(Exercise data Opens)

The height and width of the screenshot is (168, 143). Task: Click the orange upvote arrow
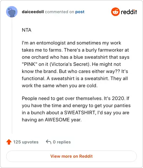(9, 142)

(Exercise data Closes)
(Exercise data Opens)

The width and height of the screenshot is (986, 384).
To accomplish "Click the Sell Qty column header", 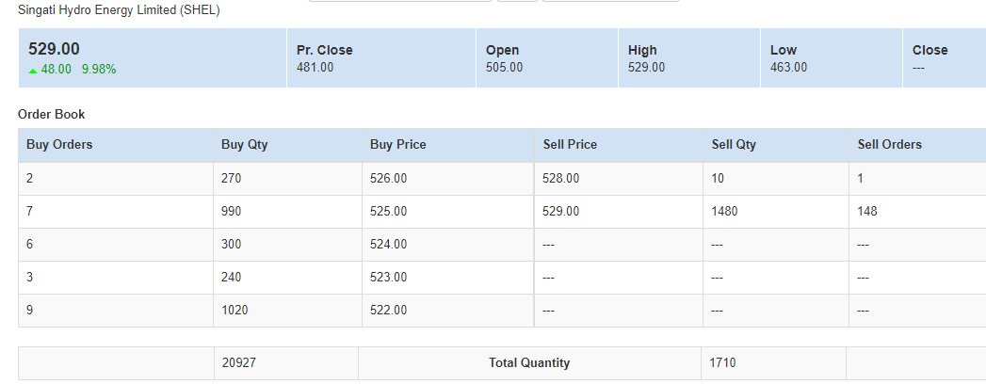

(Exercise data Closes)
(Exercise data Opens)

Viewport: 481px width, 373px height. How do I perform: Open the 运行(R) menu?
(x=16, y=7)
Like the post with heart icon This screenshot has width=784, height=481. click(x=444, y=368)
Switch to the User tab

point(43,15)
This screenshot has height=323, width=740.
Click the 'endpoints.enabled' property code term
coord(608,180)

(Exercise data Closes)

=== To do ===
Please find every line in the records that contains the word "This", and copy it out.

=== Task answer ===
Like the post with heart icon This screenshot has width=784, height=481. click(x=444, y=368)
This screenshot has height=323, width=740.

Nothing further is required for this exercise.